#### WHAT IS ASKED
Set down the records word for word, starting at the first line and ending with the line that contains "(x=153, y=290)", both included.

#### STORED DATA
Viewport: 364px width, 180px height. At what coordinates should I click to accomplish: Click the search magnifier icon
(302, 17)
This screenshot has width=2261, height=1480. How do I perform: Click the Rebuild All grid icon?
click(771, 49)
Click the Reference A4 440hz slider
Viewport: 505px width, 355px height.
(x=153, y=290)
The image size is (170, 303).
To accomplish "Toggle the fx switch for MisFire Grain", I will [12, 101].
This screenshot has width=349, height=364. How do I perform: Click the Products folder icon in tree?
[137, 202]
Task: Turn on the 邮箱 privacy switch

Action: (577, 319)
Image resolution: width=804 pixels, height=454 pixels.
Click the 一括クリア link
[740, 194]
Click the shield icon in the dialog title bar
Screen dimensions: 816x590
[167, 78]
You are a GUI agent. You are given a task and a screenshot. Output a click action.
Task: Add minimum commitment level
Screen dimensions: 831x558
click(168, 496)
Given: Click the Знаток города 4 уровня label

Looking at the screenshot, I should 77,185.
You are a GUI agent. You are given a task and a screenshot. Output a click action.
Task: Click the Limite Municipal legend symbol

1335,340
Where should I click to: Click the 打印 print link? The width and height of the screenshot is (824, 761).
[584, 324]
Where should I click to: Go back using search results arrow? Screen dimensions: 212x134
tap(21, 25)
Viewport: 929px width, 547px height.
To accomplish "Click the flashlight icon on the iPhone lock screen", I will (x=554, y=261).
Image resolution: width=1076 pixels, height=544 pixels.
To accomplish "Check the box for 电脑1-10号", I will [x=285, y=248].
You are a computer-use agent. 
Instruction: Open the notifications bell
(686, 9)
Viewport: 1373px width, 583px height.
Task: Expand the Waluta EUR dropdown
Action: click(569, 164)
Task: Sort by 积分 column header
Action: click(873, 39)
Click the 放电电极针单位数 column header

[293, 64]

#### RIGHT ANSWER
Viewport: 364px width, 180px height. At what coordinates should I click to accomplish: Click the search magnifier icon
(302, 17)
This screenshot has width=2261, height=1480. How do I perform: Click the Rebuild All grid icon?
click(771, 49)
Click the Reference A4 440hz slider
Viewport: 505px width, 355px height.
(x=153, y=290)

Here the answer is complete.